Based on our analysis, some of the predicted trends were accurate, while others were not:

- The more children a client has, the higher the likelihood of defaulting on the loan repayment.
- Married individuals have a lower default rate.
- Individuals with average income default more frequently than those with income below or above average. Overall, retirees tend to default less frequently than other groups. The least risky borrowers are government employees with low or high incomes.

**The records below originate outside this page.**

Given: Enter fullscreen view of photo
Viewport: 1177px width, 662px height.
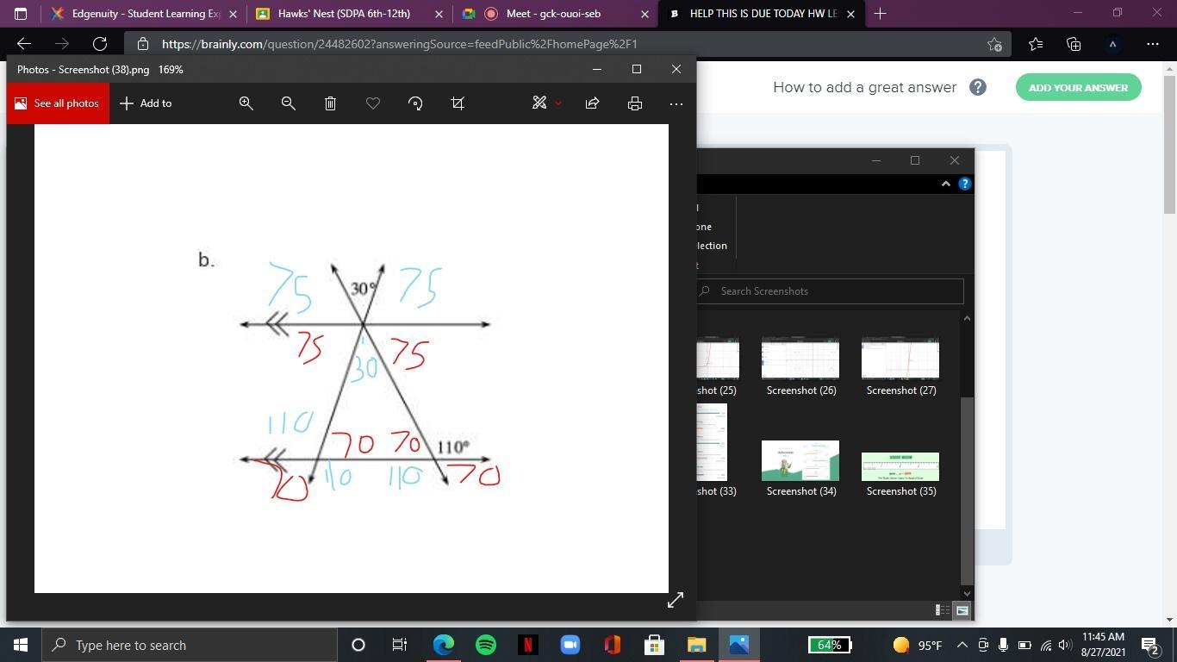Looking at the screenshot, I should pos(675,600).
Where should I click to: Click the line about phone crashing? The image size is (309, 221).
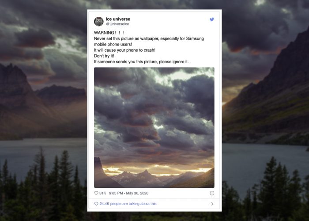pos(124,50)
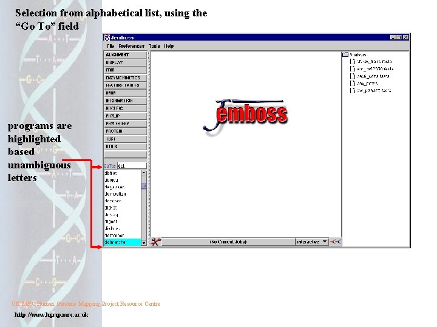Select the first fasta file in tree

(x=371, y=61)
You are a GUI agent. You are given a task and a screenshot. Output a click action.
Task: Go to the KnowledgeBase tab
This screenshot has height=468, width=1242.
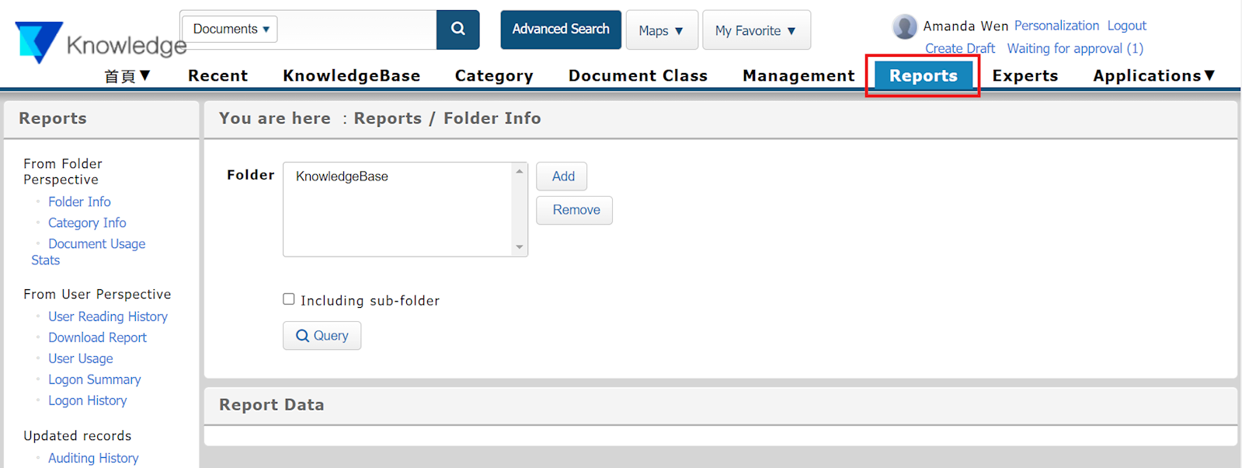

- People are least likely to default on real estate loans, which is likely the most expensive out of the four loan purposes. However, education loans, which should be the second most expensive, and car loans have similar default rates, with education loans being nearly as frequent as car loans (which, on average, are the least expensive). It would be helpful to see the loan amounts in this case to draw better conclusions.